LISTED ENTRIES:
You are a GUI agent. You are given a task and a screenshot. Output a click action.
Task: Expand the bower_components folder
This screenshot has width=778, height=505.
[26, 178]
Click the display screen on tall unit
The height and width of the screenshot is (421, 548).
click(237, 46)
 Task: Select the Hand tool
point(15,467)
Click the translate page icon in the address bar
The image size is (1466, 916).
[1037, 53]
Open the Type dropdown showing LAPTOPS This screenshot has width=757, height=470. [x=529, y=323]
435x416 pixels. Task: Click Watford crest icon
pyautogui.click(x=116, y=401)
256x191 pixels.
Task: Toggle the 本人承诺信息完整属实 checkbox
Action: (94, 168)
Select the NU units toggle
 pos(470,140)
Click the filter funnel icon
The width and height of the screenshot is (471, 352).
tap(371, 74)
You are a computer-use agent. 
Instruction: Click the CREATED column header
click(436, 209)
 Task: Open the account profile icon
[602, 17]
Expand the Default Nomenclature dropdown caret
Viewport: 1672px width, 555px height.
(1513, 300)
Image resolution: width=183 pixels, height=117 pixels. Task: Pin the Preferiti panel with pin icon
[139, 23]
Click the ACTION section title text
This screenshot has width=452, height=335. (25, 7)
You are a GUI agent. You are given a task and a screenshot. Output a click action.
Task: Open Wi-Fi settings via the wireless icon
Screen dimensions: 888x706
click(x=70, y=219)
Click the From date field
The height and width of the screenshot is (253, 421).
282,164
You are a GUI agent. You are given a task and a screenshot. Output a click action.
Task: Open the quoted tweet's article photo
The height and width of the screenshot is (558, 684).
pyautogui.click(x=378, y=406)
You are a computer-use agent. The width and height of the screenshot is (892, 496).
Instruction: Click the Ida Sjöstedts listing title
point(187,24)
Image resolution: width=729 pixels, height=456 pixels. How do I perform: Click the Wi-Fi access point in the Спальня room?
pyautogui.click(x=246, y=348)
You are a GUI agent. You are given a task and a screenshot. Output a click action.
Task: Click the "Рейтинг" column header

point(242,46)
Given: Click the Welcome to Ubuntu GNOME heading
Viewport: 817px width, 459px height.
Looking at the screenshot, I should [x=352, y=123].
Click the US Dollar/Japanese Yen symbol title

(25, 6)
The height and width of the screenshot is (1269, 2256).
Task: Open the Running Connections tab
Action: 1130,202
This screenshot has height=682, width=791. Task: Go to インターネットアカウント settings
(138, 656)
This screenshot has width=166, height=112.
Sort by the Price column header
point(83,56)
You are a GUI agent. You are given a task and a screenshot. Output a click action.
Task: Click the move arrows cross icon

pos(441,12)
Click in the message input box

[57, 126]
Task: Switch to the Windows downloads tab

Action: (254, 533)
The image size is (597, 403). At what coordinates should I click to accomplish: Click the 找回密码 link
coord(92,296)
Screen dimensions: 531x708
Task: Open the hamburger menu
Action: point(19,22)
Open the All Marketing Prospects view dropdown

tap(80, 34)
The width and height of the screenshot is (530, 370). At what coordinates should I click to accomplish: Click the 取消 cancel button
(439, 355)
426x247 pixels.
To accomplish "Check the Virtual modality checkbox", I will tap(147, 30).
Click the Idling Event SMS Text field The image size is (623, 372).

SHORT EXERCISE: Please copy the listing above line for line, changing nothing.

EXERCISE ANSWER:
You are a GUI agent. You are given a task and a screenshot. Output a click action.
Task: Expand the bower_components folder
This screenshot has width=778, height=505.
[26, 178]
Click the display screen on tall unit
The height and width of the screenshot is (421, 548).
click(237, 46)
 Task: Select the Hand tool
point(15,467)
Click the translate page icon in the address bar
The image size is (1466, 916).
[1037, 53]
Open the Type dropdown showing LAPTOPS This screenshot has width=757, height=470. [x=529, y=323]
435x416 pixels. Task: Click Watford crest icon
pyautogui.click(x=116, y=401)
256x191 pixels.
Task: Toggle the 本人承诺信息完整属实 checkbox
Action: (94, 168)
Select the NU units toggle
 pos(470,140)
Click the filter funnel icon
The width and height of the screenshot is (471, 352).
tap(371, 74)
You are a computer-use agent. 
Instruction: Click the CREATED column header
click(436, 209)
 Task: Open the account profile icon
[602, 17]
Expand the Default Nomenclature dropdown caret
Viewport: 1672px width, 555px height.
(1513, 300)
Image resolution: width=183 pixels, height=117 pixels. Task: Pin the Preferiti panel with pin icon
[139, 23]
Click the ACTION section title text
This screenshot has width=452, height=335. (25, 7)
You are a GUI agent. You are given a task and a screenshot. Output a click action.
Task: Open Wi-Fi settings via the wireless icon
Screen dimensions: 888x706
click(x=70, y=219)
Click the From date field
The height and width of the screenshot is (253, 421).
282,164
You are a GUI agent. You are given a task and a screenshot. Output a click action.
Task: Open the quoted tweet's article photo
The height and width of the screenshot is (558, 684).
pyautogui.click(x=378, y=406)
You are a computer-use agent. The width and height of the screenshot is (892, 496).
Instruction: Click the Ida Sjöstedts listing title
point(187,24)
Image resolution: width=729 pixels, height=456 pixels. How do I perform: Click the Wi-Fi access point in the Спальня room?
pyautogui.click(x=246, y=348)
You are a GUI agent. You are given a task and a screenshot. Output a click action.
Task: Click the "Рейтинг" column header

point(242,46)
Given: Click the Welcome to Ubuntu GNOME heading
Viewport: 817px width, 459px height.
Looking at the screenshot, I should [x=352, y=123].
Click the US Dollar/Japanese Yen symbol title

(25, 6)
The height and width of the screenshot is (1269, 2256).
Task: Open the Running Connections tab
Action: 1130,202
This screenshot has height=682, width=791. Task: Go to インターネットアカウント settings
(138, 656)
This screenshot has width=166, height=112.
Sort by the Price column header
point(83,56)
You are a GUI agent. You are given a task and a screenshot. Output a click action.
Task: Click the move arrows cross icon

pos(441,12)
Click in the message input box

[57, 126]
Task: Switch to the Windows downloads tab

Action: (254, 533)
The image size is (597, 403). At what coordinates should I click to accomplish: Click the 找回密码 link
coord(92,296)
Screen dimensions: 531x708
Task: Open the hamburger menu
Action: point(19,22)
Open the All Marketing Prospects view dropdown

tap(80, 34)
The width and height of the screenshot is (530, 370). At what coordinates should I click to accomplish: Click the 取消 cancel button
(439, 355)
426x247 pixels.
To accomplish "Check the Virtual modality checkbox", I will tap(147, 30).
Click the Idling Event SMS Text field The image size is (623, 372).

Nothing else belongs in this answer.